Table 1 Effects of glucose and α-ketoisocaproate on the content of ATP and ADP and the ATP:ADP ratio in mouse islets incubated with or without 2.7 μmol/l glipizide
Full size table

Discussion

The present study shows that a 60-min pretreatment of mouse islets with high concentrations of the sulfonylurea glipizide in the absence of any fuel causes loss of glucose-induced amplification of insulin secretion (Fig. 1a). This loss of amplification is selective for glucose since it was not observed in the presence of α-ketoisocaproate, BCH or monomethyl succinate (Fig. 1b). Rapid amplification of insulin secretion by both α-ketoisocaproate and BCH has been observed previously [8, 9]. The published experiments demonstrating amplification of insulin secretion by glucose did not include pretreatment of mouse pancreatic islets with a sulfonylurea in the absence of any fuel [1]. It is likely that the absence of fuel in conjunction with sulfonylurea-induced ATP consumption [7, 10] put a strain on energy metabolism in the beta cell mitochondria such that the addition of 30 mmol/l glucose or 10 mmol/l α-ketoisocaproate was only sufficient to produce a small increase in the ATP:ADP ratio within 40 min (Table 1). Under these conditions, the responses of adenine nucleotides in islets were similar for 30 mmol/l glucose and 10 mmol/l α-ketoisocaproate; however, α-ketoisocaproate stimulated insulin secretion, whereas glucose did not. This suggests that an increase in the cytosolic ATP:ADP ratio is unlikely to serve as an amplifying signal.
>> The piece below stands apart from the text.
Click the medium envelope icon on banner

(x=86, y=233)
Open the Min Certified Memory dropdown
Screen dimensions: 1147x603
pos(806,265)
α-Ketoisocaproate amplifies insulin secretion through its transamination with glutamate and its intramitochondrial degradation, which generates acetyl-CoA [8]. The transamination reaction yields α-ketoglutarate and l-leucine. l-Leucine stimulates the production of additional α-ketoglutarate through activation of glutamate dehydrogenase in the beta cell mitochondria [3]. In the citric acid cycle, α-ketoglutarate is converted into oxaloacetate (via the intermediates succinate, fumarate and malate), which reacts with acetyl-CoA to form citrate. Thus, α-ketoisocaproate stimulates the citric acid cycle and enhances the export of citric acid cycle intermediates from the beta cell mitochondria to the cytosol [3]. The present study does not establish precisely which of the exported intermediates are involved in the α-ketoisocaproate-induced amplification of insulin secretion. The very weak amplification of insulin secretion by monomethyl succinate (which is converted into succinate by ester hydrolysis in the beta cell) (Fig. 1b) suggests that the export of succinate, fumarate or malate does not mediate amplification. In addition, this weak response to monomethyl succinate seems to reflect insufficient formation of citrate, since succinate metabolism in mouse beta cells provides only small amounts of acetyl-CoA [3]. A major role of exported citrate (and isocitrate, which is formed from citrate in a reaction catalysed by aconitase) in the amplification of insulin secretion is also suggested by BCH-induced amplification (Fig. 1b; [9]). The leucine analogue BCH activates glutamate dehydrogenase and amplifies insulin secretion solely, by increasing the production of α-ketoglutarate [9]. In beta cells, α-ketoglutarate can be converted into isocitrate and citrate by the reversal of the reactions catalysed by the enzymes isocitrate dehydrogenase and aconitase [3]. Glucose-induced formation of citrate and isocitrate requires the production of oxaloacetate in a reaction catalysed by pyruvate carboxylase in the beta cell mitochondria [3]. As sulfonylureas do not directly inhibit pyruvate carboxylase [11], inhibition of this enzyme by a low ATP:ADP ratio and/or a lack of acetyl-CoA [11, 12] might explain why glucose did not amplify insulin secretion from islets pretreated with glipizide in the absence of any fuel (Fig. 1a).

In conclusion, the present study supports the view that export of citrate and isocitrate from beta cell mitochondria to the cytosol plays a crucial role in the metabolic amplification of insulin secretion.